*WORK ORDER*.
Reproduce all of the data exactly. Images are not to appear in the reply.
##############################
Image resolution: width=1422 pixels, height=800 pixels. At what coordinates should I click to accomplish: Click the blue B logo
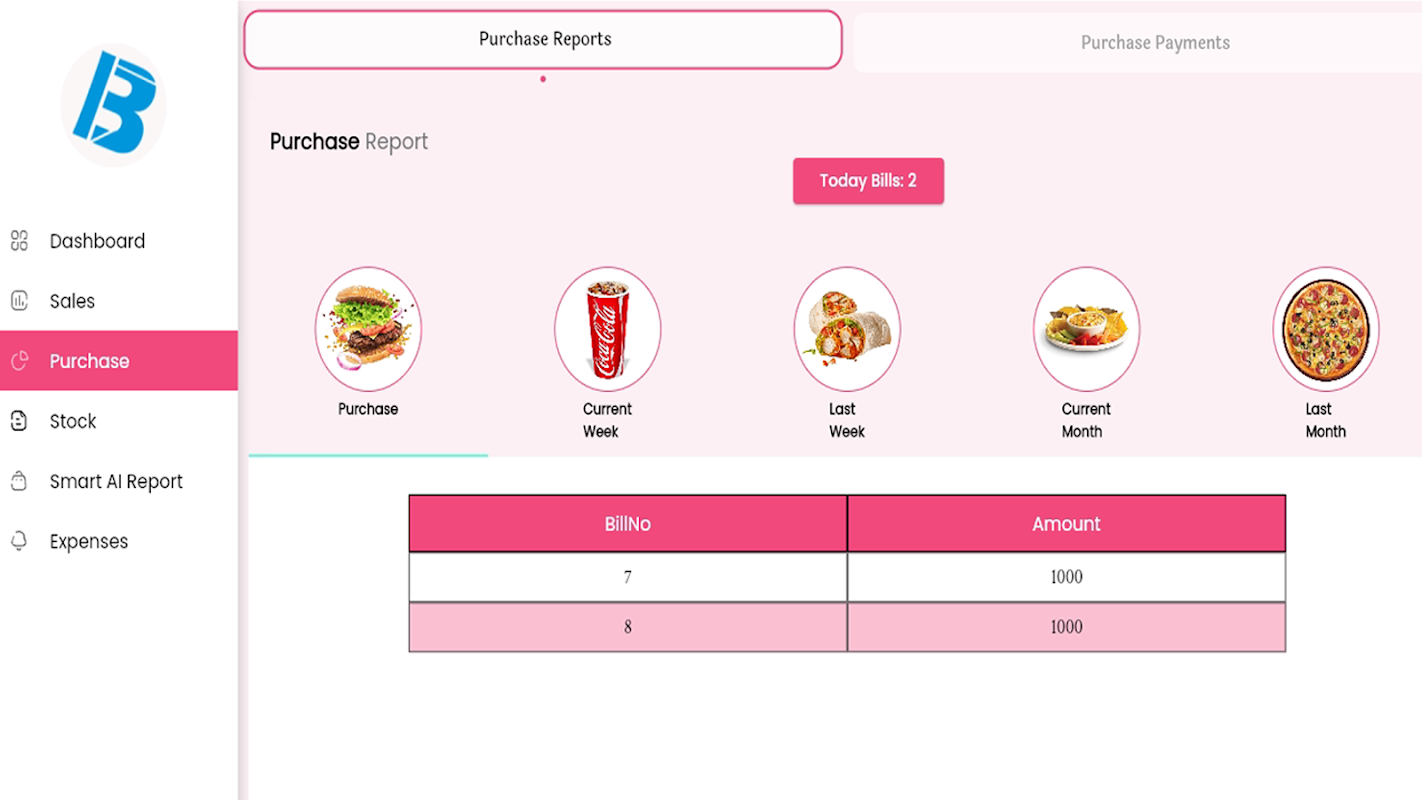pyautogui.click(x=114, y=104)
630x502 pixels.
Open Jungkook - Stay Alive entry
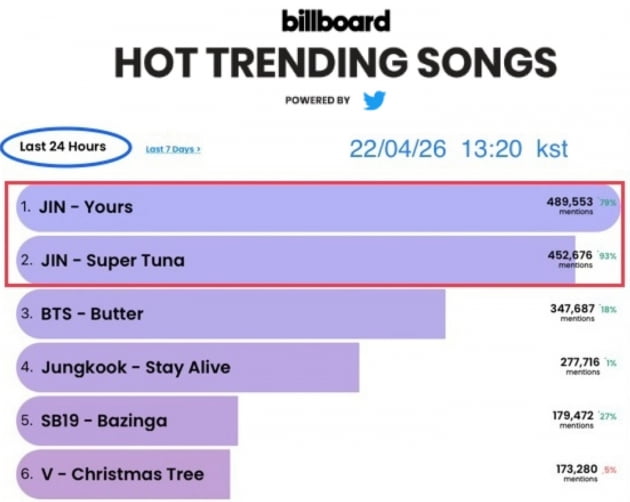pos(188,367)
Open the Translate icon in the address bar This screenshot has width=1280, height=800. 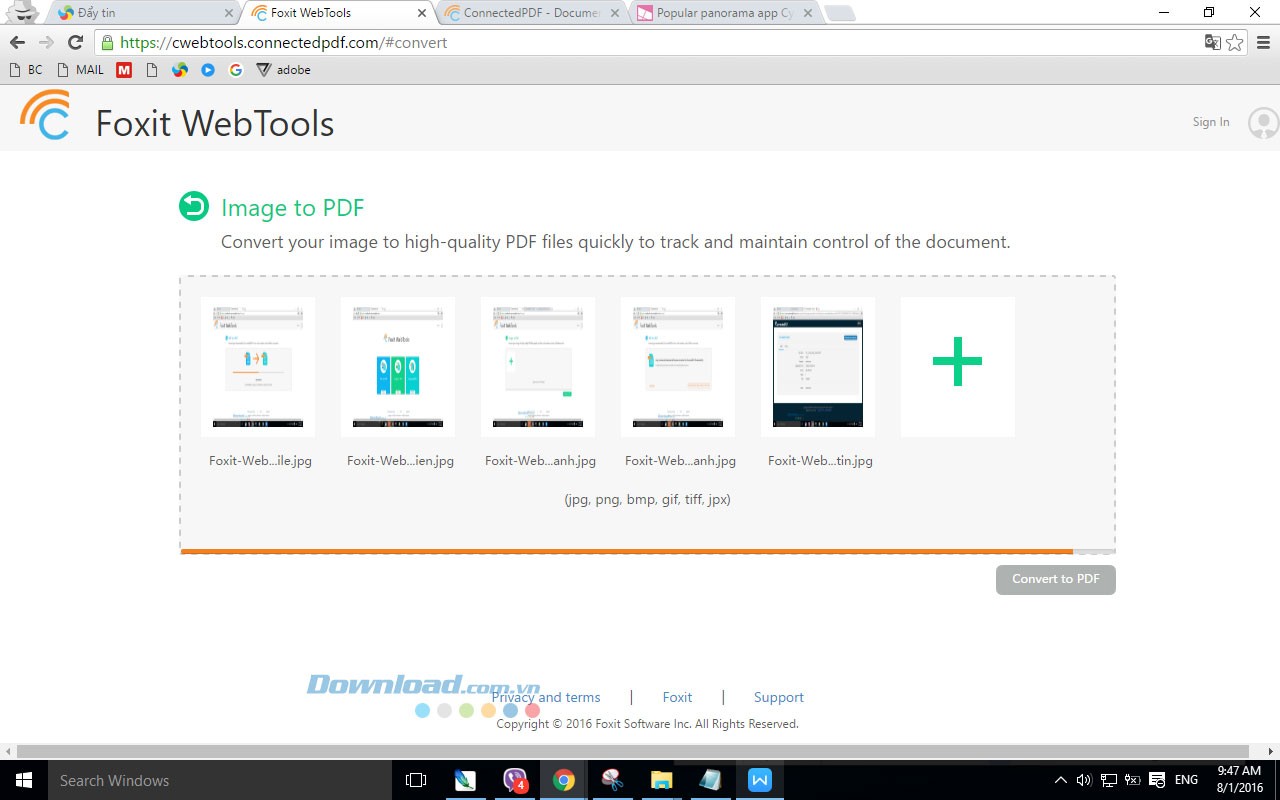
##############################
*WRITTEN RESPONSE*.
Image resolution: width=1422 pixels, height=800 pixels. At what coordinates should I click to accomplish: Click the blue B logo
pyautogui.click(x=114, y=104)
630x502 pixels.
Open Jungkook - Stay Alive entry
pos(188,367)
Open the Translate icon in the address bar This screenshot has width=1280, height=800. 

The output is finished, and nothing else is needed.